Leza Ward wants the voice of support workers to be heard. Photo / Warren Buckland
Leza Ward wants the voice of support workers to be heard. Photo / Warren Buckland
A home support worker says if Hawke's Bay District Health Board had talked more to those it contracts to help elderly clients, it could have avoided the mea culpa over its home help cut letter.
Leza Ward, who's been in the job for more than 14 years, says those whodo basic chores for the elderly felt "undervalued" and "not respected".
The Public Service Association, which represents home support workers, is currently calling for DHBs around NZ to meet with them, saying there has been a refusal at high levels to properly fund and implement guaranteed hours of work.
It comes after Hawke's Bay District Health Board [HBDHB] sent a letter out to 605 people telling them their help with home chores would be cut, adding that housework was a good way to keep fit and healthy.
The cut, which was only for those 65-plus and not those with more complex home help needs, was quickly reinstated and an apology issued after a community backlash.
Napier-based Ward, a single mum with two grown children, said she had seen thousands of clients.
Home support workers spend a short period of time with each client, generally an elderly or disabled person or injured person in need of help with things like housework, meal preparation and personal hygiene, to enable them to continue to live independently.
"We see the client, what they are doing, the decline, and yet we were not consulted when the Hawke's Bay DHB decided to make the cuts.
"They do not talk to us."
Leza Ward believes the DHB and Access NZ should communicate better with their support workers. Photo / Warren Buckland
Ward said clients could die or no longer need help, and with no guarantee of a replacement, she would suddenly lose income.
"I need a second job to up my income. I struggle.
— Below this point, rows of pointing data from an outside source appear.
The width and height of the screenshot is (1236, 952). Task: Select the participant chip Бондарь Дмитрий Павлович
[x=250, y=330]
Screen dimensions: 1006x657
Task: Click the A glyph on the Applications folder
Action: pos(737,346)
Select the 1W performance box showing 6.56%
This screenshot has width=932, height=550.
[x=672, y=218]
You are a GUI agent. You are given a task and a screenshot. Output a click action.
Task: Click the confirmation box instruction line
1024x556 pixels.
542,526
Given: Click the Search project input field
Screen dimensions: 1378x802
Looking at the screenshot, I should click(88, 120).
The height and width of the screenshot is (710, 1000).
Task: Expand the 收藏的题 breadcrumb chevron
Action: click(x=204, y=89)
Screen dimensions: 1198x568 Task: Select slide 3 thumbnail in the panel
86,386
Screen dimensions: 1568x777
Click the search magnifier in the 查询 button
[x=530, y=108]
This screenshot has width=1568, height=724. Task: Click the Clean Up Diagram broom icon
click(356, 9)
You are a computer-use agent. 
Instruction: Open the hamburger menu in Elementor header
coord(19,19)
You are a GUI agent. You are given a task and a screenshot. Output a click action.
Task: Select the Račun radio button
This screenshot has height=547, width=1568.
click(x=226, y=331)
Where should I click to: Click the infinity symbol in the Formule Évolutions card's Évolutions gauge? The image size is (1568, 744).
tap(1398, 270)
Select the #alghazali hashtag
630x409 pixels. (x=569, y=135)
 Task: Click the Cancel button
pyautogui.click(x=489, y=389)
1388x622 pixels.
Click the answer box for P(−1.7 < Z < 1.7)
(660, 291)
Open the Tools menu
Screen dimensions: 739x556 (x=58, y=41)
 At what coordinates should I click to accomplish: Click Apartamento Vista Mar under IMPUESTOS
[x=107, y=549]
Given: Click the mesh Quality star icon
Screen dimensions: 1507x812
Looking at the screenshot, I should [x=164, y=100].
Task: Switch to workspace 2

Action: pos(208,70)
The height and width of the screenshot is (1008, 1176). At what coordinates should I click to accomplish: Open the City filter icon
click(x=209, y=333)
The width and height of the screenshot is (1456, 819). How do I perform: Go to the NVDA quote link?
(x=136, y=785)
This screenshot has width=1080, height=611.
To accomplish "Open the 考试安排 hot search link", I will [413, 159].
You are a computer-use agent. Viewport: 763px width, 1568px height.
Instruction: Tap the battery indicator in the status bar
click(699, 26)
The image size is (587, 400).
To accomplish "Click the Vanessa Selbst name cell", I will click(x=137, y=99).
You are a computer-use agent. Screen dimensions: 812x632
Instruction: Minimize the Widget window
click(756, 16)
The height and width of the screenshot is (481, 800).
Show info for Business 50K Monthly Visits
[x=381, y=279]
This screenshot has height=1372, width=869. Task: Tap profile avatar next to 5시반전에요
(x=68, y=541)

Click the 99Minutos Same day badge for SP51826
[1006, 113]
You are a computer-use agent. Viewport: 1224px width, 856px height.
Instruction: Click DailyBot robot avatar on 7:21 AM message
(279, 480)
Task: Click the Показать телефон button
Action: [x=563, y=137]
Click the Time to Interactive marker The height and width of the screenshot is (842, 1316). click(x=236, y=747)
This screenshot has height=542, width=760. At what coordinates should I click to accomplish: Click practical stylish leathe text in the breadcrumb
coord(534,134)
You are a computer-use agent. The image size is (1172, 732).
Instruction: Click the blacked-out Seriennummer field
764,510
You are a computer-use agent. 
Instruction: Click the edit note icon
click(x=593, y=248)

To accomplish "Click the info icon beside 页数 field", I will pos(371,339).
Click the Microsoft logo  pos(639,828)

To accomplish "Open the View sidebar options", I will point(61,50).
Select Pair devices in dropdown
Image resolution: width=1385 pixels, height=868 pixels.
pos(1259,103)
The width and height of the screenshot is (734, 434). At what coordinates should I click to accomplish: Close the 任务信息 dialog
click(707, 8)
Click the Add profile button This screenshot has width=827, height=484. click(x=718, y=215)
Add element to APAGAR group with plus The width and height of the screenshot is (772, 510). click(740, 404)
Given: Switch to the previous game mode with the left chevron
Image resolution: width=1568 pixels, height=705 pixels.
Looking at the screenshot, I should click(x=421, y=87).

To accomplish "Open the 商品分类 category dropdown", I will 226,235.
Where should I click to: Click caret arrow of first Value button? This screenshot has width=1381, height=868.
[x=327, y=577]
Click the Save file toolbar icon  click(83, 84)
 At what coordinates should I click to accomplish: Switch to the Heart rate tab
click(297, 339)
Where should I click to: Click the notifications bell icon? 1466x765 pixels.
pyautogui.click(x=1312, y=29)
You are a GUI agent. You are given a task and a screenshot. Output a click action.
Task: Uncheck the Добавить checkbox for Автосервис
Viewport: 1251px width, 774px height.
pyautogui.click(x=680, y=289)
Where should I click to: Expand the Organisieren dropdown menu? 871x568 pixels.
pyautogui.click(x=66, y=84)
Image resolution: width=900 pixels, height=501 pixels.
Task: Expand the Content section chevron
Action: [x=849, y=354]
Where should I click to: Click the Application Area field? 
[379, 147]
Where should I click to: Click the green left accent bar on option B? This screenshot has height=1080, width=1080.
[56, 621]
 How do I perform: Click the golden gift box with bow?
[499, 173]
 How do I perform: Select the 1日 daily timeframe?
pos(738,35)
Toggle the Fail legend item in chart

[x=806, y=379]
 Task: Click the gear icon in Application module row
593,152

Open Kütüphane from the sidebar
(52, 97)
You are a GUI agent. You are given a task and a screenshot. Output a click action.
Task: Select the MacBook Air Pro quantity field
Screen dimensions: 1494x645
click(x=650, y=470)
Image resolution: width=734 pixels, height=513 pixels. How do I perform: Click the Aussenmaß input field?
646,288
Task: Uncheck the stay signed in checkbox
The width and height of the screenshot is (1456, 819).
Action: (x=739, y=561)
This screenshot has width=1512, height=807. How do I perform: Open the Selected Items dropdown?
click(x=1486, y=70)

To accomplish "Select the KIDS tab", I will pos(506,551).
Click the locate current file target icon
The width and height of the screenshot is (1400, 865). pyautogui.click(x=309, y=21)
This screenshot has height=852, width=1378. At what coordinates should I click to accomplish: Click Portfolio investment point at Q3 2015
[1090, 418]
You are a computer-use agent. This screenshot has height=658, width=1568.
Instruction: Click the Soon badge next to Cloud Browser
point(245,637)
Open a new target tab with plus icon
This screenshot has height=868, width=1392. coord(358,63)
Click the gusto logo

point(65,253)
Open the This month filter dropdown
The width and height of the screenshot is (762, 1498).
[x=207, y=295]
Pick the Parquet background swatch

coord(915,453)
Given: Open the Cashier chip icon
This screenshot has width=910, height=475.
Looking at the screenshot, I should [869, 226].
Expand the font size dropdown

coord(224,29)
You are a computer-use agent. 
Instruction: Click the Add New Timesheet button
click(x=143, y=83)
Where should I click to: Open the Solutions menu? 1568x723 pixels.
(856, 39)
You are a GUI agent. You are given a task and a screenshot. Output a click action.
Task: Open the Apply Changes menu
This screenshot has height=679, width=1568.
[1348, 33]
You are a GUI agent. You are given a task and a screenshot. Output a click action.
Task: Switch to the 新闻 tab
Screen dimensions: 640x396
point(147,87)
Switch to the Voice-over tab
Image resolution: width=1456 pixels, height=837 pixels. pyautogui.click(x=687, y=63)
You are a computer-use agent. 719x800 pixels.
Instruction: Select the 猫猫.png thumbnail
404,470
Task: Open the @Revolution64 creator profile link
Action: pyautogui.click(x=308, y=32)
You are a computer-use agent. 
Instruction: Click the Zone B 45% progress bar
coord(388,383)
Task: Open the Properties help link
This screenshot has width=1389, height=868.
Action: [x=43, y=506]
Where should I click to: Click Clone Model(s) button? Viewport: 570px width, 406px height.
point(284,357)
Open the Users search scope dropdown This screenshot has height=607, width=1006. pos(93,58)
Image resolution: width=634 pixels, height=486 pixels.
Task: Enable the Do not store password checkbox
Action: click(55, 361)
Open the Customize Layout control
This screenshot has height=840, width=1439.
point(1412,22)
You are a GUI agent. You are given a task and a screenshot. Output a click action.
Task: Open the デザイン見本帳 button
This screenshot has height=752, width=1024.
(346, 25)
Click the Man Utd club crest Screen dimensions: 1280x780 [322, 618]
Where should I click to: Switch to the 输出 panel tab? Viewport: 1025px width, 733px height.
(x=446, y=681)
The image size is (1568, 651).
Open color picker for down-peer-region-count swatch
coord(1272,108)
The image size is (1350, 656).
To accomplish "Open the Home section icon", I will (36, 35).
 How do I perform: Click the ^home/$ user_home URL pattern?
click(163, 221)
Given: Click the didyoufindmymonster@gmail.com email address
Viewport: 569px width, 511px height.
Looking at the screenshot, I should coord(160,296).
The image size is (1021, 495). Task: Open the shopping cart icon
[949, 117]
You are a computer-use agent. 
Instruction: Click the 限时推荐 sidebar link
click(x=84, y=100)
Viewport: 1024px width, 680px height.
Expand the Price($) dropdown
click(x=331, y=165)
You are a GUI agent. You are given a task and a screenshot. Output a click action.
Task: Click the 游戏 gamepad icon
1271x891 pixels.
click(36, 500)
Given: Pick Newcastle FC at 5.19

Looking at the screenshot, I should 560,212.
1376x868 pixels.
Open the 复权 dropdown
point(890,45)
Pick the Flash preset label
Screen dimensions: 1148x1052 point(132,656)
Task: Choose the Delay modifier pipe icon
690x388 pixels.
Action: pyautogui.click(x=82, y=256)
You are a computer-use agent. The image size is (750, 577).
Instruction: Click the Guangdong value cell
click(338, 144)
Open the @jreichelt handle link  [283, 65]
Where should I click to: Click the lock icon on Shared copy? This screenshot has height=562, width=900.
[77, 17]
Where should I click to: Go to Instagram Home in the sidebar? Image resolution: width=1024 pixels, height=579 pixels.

I have been on low hours for so long I have given up hope of getting more hours.
"We are screaming out for work."
Ward said she got a message about the cuts from Access Community Health a day before Hawke's Bay Today published the first story about basic housework services being ceased.
She said money was tight and she couldn't afford a cut in the hours, yet somehow the DHB had overlooked not just elderly clients, but the views of support workers.
"I just hope that the DHB will maybe talk to us and maybe say 'look this is the situation, what do you think, how can we help you do your job so you can help the elderly, the infirm, and be happy' and we might not have all the answers or the right ideas, but we have some.
"We watch people decline, die and lot of the times if we come across a client who has died, we still go to the next client with a smile. We have to carry on.
"It's when we get home that we break down.
"People forget that we are support workers, not cleaners, not counsellors. Sadly, the only ones that value us are our clients."
HBDHB acting executive director planning and funding Emma Foster said the DHB management acknowledged the 2019 basic housework support review was not robust.
The DHB had begun revisiting that review process to better understand how events transpired, she said.
"DHB management agrees home support workers hold valuable insights into the wellbeing of clients they visit in the home and indeed should be an integral part of any process regarding proposed changes or reviews," Foster said.
The DHB accepted there would be "many learnings" as a result of its review and was committed to putting systems in place to ensure the same situation "never" happened again, she said.
"We thank our providers and their staff for working with us through this next period."